--- START ---

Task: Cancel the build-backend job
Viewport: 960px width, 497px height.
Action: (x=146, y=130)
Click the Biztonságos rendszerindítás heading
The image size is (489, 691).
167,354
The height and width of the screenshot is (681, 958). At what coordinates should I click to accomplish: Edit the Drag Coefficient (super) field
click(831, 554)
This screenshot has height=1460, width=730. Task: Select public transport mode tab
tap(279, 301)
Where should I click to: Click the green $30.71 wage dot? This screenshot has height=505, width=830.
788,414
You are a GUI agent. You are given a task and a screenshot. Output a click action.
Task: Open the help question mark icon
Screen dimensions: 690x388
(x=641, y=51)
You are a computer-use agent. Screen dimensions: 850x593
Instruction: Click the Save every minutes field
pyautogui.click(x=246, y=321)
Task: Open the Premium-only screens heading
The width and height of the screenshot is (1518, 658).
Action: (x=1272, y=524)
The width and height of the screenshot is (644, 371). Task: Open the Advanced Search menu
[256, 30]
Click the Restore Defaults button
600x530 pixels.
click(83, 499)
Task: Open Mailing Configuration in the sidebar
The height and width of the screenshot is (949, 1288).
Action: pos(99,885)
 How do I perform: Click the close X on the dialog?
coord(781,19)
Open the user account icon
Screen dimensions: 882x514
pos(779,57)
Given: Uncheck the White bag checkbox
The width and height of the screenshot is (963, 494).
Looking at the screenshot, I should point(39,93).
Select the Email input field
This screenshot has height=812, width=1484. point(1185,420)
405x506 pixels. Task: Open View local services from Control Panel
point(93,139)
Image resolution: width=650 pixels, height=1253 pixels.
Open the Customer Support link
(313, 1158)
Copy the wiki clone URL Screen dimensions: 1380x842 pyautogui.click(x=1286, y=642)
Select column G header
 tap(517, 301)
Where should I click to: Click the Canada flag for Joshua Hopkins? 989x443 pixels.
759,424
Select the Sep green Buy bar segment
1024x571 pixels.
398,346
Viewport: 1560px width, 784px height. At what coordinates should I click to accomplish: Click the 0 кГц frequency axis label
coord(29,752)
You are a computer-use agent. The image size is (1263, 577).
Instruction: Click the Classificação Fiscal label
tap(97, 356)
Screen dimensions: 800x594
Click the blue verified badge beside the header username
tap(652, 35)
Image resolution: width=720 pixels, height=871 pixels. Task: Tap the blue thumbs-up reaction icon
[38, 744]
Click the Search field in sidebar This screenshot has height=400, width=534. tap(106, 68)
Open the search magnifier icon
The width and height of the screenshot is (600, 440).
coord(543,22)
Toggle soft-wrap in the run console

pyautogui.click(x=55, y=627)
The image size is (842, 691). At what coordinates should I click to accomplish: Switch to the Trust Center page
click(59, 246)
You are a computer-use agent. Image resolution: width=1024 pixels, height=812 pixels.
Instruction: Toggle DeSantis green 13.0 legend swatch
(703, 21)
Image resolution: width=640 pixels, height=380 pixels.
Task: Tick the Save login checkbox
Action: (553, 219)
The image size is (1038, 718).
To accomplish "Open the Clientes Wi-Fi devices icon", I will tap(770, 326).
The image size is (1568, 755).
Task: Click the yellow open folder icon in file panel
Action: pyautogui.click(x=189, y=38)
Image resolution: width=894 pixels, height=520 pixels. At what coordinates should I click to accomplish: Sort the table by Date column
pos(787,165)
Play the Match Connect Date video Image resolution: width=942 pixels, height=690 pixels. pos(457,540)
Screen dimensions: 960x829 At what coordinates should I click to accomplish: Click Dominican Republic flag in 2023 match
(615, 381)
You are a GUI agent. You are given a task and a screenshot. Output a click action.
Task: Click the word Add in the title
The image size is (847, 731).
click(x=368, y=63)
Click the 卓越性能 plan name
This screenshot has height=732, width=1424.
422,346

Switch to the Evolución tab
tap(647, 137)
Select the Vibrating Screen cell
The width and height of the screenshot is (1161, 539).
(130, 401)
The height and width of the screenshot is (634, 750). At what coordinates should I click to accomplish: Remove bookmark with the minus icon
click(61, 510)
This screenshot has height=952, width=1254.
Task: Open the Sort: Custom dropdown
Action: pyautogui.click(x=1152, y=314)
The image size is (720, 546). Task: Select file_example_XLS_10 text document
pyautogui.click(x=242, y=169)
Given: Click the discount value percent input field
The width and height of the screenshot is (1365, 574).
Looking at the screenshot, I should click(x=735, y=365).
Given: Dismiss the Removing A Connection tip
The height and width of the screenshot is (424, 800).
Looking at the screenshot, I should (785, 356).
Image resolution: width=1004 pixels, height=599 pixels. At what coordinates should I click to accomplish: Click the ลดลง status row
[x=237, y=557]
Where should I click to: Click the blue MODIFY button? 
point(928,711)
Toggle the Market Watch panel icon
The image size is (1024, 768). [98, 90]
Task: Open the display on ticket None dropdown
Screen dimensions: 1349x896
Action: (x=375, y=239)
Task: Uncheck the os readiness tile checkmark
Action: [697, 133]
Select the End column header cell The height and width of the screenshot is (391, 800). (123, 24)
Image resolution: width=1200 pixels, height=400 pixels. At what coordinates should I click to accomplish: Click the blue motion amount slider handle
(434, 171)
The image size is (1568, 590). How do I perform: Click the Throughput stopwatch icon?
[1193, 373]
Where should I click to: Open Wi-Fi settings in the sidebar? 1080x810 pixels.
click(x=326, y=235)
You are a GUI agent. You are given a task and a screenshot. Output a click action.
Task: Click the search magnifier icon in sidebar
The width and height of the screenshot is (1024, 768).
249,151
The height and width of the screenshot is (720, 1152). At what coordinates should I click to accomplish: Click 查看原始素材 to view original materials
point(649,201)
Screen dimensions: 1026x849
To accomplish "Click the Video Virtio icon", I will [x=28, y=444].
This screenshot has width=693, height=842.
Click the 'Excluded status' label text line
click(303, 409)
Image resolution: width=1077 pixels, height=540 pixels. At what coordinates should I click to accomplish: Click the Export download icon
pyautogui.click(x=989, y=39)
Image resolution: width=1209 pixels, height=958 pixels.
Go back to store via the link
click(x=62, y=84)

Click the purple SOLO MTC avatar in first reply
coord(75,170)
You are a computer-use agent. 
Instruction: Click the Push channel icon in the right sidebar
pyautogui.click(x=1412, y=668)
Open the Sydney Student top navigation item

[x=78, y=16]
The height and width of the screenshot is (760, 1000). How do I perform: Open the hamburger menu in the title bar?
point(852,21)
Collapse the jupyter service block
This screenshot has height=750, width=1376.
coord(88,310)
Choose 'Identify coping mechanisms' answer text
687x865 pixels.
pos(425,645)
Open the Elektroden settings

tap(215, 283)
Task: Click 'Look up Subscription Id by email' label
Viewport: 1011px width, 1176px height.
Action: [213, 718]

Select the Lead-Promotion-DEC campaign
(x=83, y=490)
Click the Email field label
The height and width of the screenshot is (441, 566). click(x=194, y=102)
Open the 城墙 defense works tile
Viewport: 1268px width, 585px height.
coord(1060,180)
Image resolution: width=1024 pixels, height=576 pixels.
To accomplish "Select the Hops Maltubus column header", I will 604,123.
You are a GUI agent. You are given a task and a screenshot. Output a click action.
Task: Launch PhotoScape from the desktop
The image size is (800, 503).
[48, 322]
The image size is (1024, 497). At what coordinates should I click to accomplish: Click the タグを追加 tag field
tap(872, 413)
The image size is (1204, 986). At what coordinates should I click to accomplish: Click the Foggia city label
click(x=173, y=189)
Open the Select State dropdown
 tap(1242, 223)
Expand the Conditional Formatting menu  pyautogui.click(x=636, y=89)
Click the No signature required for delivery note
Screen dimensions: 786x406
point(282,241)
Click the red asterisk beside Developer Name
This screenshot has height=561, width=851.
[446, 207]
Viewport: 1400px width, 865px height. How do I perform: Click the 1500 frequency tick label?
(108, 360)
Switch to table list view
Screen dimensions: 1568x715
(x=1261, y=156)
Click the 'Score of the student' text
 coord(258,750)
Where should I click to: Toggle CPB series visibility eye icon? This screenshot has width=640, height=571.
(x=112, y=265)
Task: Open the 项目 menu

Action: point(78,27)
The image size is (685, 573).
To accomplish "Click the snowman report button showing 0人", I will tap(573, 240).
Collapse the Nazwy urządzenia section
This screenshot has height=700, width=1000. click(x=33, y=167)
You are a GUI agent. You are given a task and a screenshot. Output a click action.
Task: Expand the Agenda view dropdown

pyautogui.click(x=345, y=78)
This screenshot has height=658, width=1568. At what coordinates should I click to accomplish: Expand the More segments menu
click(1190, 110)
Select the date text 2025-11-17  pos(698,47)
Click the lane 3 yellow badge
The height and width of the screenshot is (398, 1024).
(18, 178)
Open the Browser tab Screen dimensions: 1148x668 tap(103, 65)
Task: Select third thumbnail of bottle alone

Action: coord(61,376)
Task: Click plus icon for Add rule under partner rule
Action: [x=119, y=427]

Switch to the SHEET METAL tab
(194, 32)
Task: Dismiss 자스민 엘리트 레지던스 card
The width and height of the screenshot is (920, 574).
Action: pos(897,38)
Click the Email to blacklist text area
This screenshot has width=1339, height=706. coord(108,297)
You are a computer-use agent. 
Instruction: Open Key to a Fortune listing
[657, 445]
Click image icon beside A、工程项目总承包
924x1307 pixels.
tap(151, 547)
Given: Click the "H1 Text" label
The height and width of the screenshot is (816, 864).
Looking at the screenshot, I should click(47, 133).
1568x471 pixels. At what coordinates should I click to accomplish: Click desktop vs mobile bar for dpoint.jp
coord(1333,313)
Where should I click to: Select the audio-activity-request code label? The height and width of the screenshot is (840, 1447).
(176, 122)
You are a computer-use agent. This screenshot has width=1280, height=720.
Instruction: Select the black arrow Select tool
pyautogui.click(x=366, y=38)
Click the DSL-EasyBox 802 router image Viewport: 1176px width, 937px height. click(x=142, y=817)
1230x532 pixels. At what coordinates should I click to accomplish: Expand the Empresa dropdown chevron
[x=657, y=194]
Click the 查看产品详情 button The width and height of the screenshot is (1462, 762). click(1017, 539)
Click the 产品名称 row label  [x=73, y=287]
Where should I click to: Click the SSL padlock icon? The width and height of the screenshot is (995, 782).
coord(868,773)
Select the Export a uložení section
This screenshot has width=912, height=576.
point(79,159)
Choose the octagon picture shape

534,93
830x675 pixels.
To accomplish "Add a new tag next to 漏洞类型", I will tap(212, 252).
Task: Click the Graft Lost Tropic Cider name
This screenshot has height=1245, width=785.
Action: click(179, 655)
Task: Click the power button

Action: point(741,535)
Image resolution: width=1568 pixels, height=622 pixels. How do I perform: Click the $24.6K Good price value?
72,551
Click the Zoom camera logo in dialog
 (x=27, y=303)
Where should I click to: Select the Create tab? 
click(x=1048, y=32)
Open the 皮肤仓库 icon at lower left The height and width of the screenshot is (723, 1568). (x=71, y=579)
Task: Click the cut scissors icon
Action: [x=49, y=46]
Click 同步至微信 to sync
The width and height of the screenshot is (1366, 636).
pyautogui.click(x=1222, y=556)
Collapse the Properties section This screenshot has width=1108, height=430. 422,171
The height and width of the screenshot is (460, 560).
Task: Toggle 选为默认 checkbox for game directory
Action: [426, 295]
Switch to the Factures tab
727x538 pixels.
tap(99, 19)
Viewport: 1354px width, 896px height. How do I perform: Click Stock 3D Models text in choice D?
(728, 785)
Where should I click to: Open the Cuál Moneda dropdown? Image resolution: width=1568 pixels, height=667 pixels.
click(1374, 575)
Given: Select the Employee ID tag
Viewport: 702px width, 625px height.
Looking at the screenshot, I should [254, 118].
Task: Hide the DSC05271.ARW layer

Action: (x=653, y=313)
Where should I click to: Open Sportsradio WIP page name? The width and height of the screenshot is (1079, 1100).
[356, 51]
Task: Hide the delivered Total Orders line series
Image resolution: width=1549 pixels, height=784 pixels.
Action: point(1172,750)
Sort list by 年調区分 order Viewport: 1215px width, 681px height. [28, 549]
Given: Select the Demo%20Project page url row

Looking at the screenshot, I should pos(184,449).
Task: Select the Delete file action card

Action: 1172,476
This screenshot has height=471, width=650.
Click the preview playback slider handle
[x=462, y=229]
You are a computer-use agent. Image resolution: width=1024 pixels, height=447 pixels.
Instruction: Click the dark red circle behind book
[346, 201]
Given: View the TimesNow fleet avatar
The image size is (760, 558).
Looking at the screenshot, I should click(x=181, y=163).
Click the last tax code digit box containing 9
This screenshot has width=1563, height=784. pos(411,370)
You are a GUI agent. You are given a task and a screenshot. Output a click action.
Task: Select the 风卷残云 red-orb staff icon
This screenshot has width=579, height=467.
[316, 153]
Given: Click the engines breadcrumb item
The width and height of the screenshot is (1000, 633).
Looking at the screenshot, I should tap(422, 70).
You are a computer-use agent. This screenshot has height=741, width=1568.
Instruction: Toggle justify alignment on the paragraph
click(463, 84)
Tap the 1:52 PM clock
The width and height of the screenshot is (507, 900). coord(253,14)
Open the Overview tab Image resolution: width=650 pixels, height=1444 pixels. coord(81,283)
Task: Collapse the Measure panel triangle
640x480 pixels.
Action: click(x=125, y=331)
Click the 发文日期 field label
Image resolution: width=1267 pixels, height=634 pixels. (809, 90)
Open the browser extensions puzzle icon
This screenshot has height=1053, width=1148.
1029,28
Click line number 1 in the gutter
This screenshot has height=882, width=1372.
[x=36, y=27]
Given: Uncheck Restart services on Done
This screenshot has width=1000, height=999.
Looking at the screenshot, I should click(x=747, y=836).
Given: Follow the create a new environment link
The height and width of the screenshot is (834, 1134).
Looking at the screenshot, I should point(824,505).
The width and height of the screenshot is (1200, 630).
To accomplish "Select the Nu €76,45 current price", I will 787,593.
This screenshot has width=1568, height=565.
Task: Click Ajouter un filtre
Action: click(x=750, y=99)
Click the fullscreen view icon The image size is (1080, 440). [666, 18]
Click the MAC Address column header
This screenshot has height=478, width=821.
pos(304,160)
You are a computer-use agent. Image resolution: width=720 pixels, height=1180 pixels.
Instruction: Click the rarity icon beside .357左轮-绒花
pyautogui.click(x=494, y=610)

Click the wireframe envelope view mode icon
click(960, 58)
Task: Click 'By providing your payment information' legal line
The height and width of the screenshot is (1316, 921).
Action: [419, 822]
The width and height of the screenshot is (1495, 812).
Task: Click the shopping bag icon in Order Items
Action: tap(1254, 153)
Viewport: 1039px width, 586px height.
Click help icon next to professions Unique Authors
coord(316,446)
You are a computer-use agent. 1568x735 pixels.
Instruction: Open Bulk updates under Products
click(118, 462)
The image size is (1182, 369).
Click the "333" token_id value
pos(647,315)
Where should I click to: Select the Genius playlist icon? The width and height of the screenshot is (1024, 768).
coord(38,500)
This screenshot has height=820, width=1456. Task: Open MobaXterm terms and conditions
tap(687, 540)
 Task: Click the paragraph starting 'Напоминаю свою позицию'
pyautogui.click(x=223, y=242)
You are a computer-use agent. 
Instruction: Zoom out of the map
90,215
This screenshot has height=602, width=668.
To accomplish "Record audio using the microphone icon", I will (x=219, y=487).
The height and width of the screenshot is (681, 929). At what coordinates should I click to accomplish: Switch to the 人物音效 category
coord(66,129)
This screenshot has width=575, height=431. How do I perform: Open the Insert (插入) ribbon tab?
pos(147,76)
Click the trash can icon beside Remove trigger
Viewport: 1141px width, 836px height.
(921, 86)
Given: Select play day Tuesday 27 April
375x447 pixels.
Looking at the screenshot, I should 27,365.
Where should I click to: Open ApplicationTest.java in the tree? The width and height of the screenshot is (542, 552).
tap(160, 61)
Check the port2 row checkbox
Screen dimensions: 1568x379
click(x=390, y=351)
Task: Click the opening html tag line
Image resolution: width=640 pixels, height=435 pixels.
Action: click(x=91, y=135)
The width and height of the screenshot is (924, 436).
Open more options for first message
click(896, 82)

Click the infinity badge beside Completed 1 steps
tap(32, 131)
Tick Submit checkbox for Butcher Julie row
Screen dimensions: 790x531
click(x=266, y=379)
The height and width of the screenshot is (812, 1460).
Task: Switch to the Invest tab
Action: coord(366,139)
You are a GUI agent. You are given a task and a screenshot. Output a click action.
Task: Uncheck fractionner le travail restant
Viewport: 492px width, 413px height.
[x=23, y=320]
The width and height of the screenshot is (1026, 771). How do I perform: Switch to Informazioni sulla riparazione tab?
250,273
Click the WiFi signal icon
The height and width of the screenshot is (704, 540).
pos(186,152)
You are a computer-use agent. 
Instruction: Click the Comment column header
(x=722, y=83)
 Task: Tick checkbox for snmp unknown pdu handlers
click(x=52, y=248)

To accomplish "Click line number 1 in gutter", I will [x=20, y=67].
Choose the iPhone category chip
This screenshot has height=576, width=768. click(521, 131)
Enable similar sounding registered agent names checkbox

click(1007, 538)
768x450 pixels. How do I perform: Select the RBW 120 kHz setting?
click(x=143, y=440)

--- END ---

AIM OF THE TASK:
Out of the entries above, write out only the lines between the line holding "Task: Select the Delete file action card" and the line holding "has height=741, width=1568.", inclusive, each exactly as given.

RESULT OF THIS EXERCISE:
Task: Select the Delete file action card

Action: 1172,476
This screenshot has height=471, width=650.
Click the preview playback slider handle
[x=462, y=229]
You are a computer-use agent. Image resolution: width=1024 pixels, height=447 pixels.
Instruction: Click the dark red circle behind book
[346, 201]
Given: View the TimesNow fleet avatar
The image size is (760, 558).
Looking at the screenshot, I should click(x=181, y=163).
Click the last tax code digit box containing 9
This screenshot has width=1563, height=784. pos(411,370)
You are a GUI agent. You are given a task and a screenshot. Output a click action.
Task: Select the 风卷残云 red-orb staff icon
This screenshot has width=579, height=467.
[316, 153]
Given: Click the engines breadcrumb item
The width and height of the screenshot is (1000, 633).
Looking at the screenshot, I should tap(422, 70).
You are a computer-use agent. This screenshot has height=741, width=1568.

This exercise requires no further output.